• [Task brief]: Copy nothing but the lines from the one containing "You are a GUI" through the last line of the entries below, exactly as written and without pictures.
::::::::
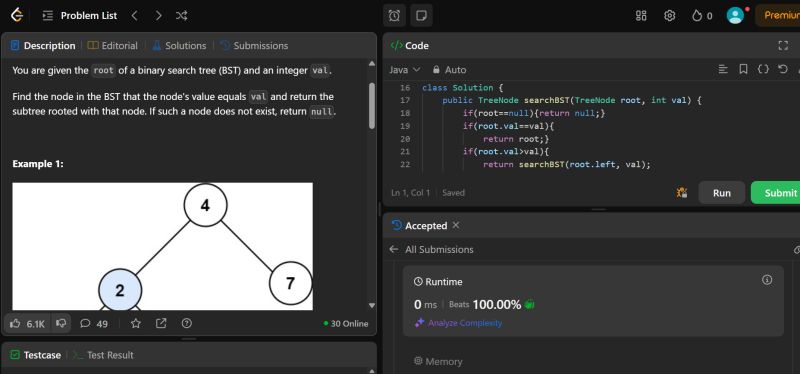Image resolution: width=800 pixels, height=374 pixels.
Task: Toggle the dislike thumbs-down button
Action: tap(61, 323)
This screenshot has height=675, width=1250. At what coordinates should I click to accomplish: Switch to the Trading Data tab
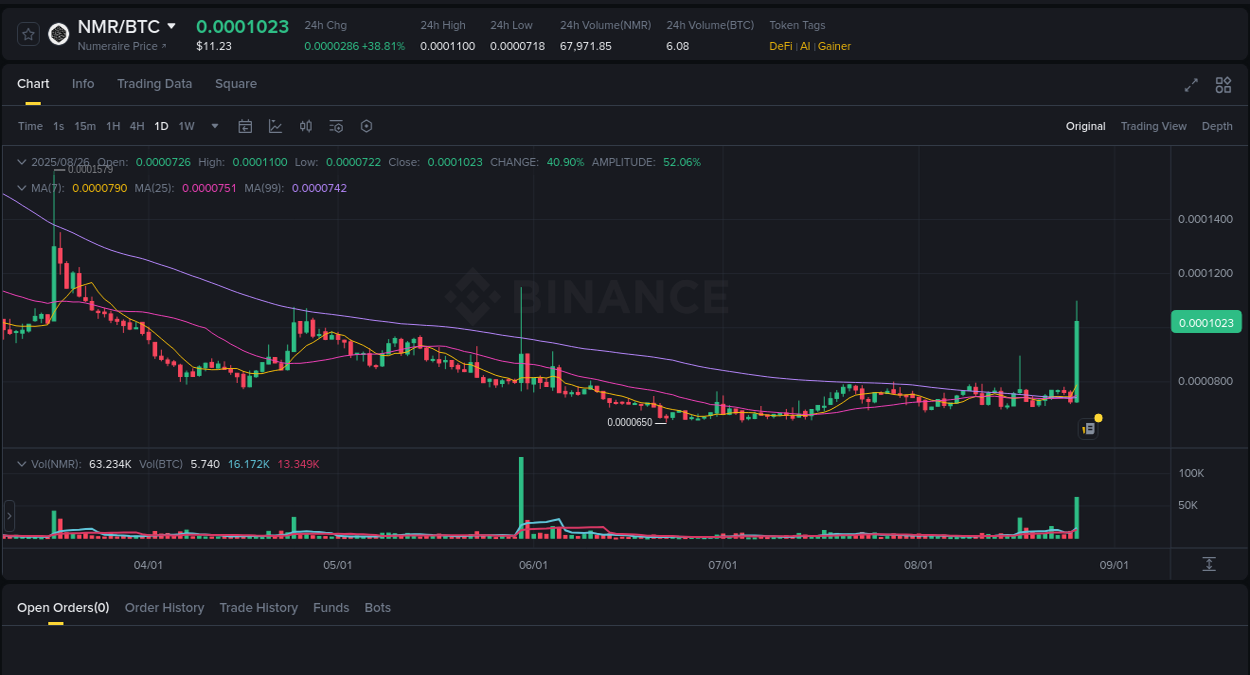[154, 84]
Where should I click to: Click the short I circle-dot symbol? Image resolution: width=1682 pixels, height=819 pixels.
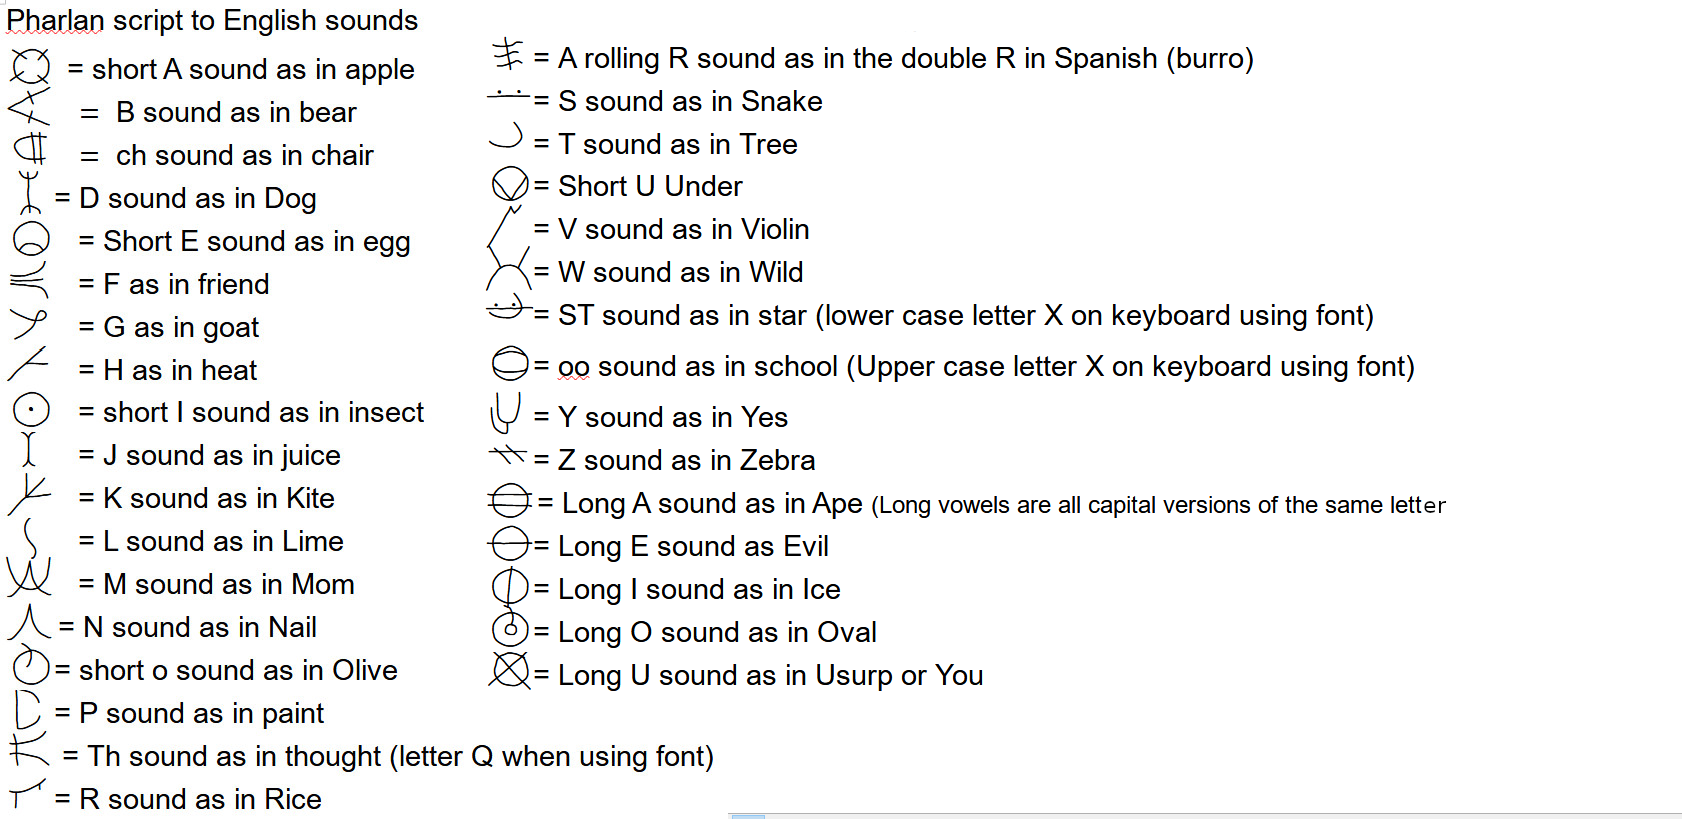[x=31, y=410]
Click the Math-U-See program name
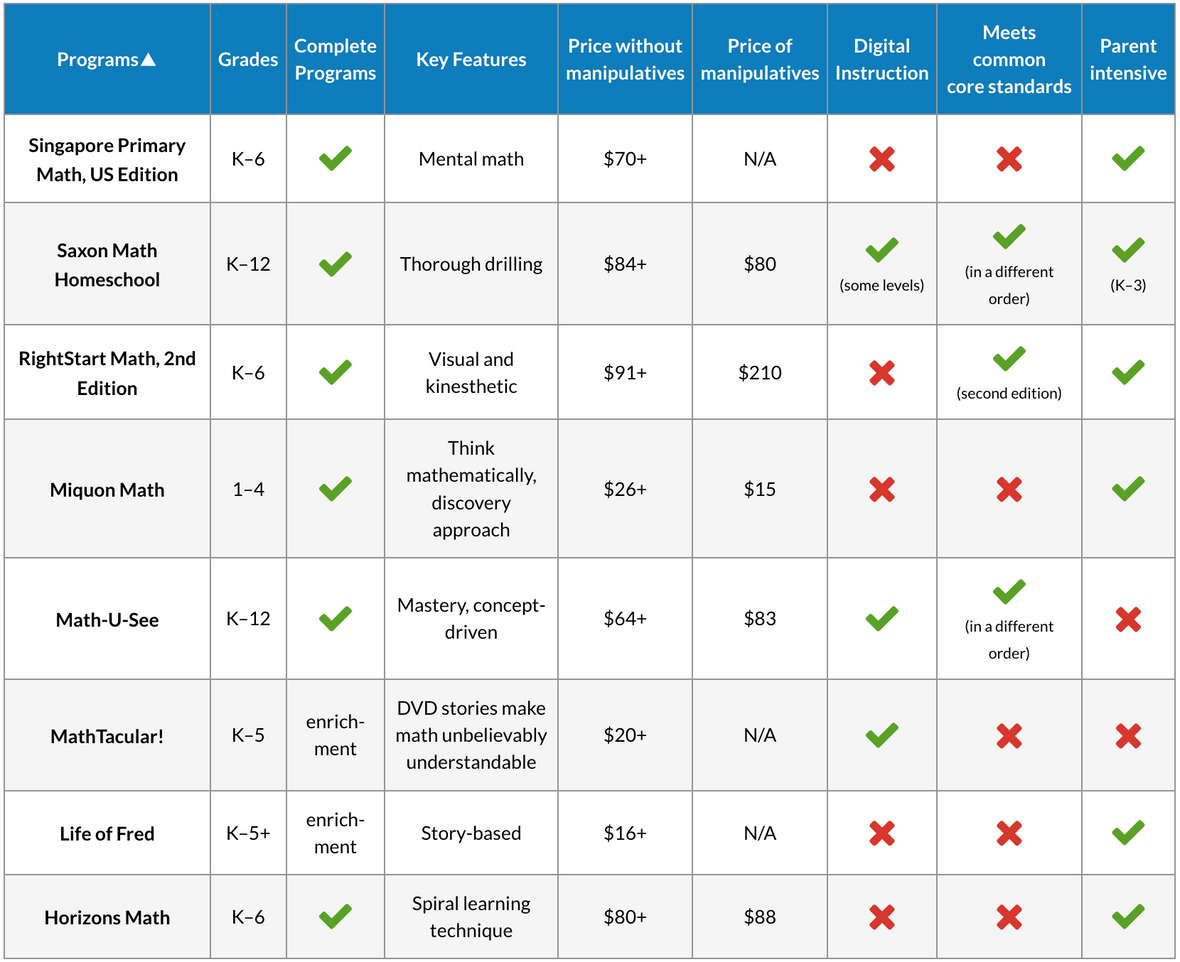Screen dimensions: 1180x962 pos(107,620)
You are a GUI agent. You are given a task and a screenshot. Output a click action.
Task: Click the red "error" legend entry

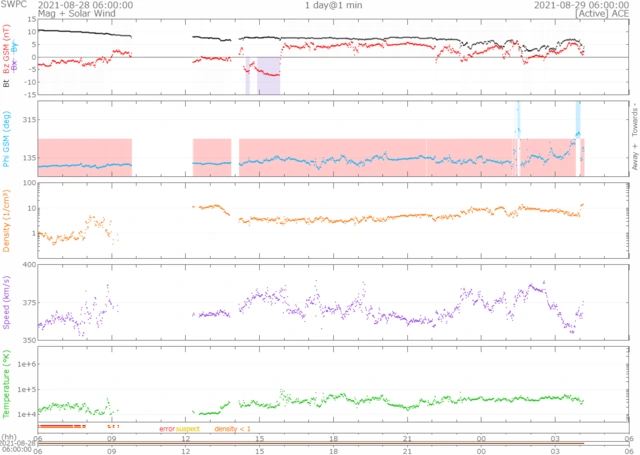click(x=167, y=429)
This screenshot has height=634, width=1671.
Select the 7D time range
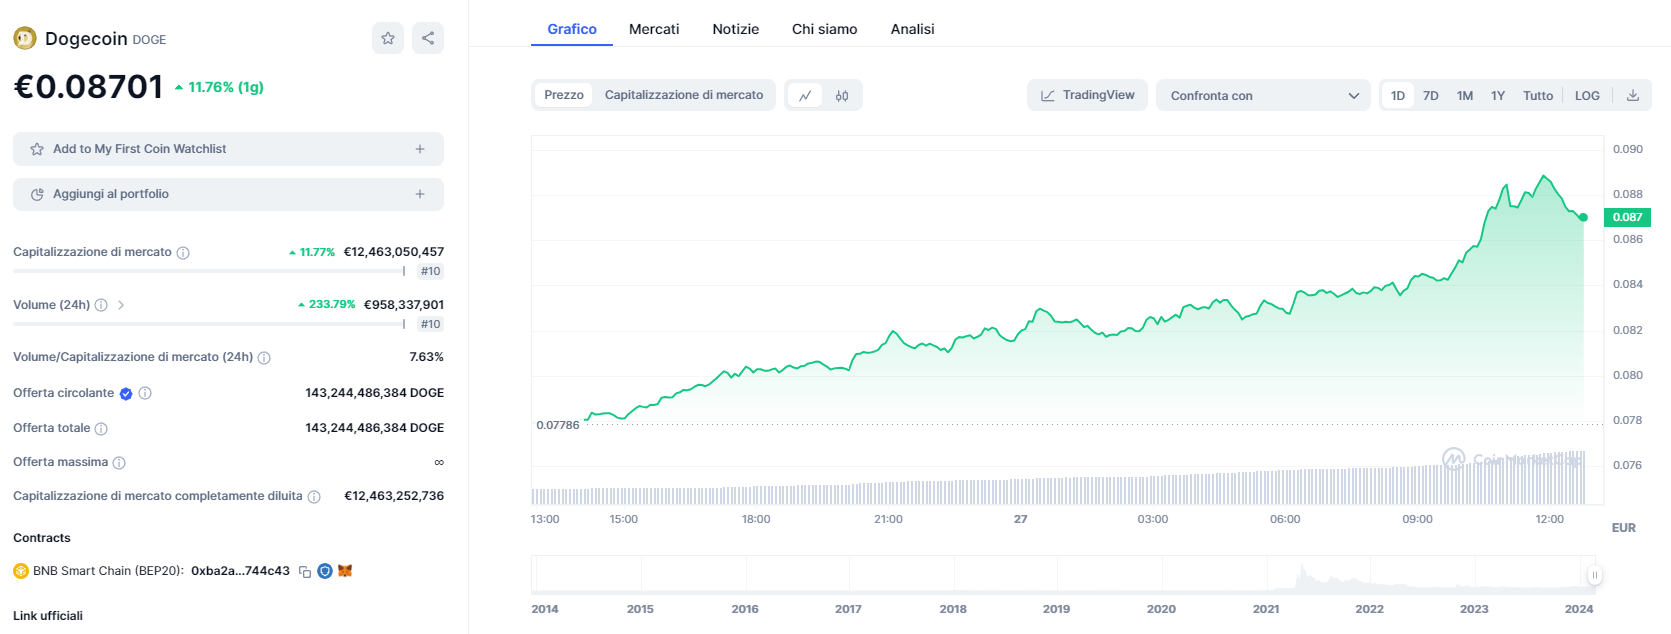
::::::::
• [Solution below]:
You are a GUI agent. You are given a task and a screenshot. Output a click action.
Task: Click the red "error" legend entry

click(x=167, y=429)
This screenshot has height=634, width=1671.
Select the 7D time range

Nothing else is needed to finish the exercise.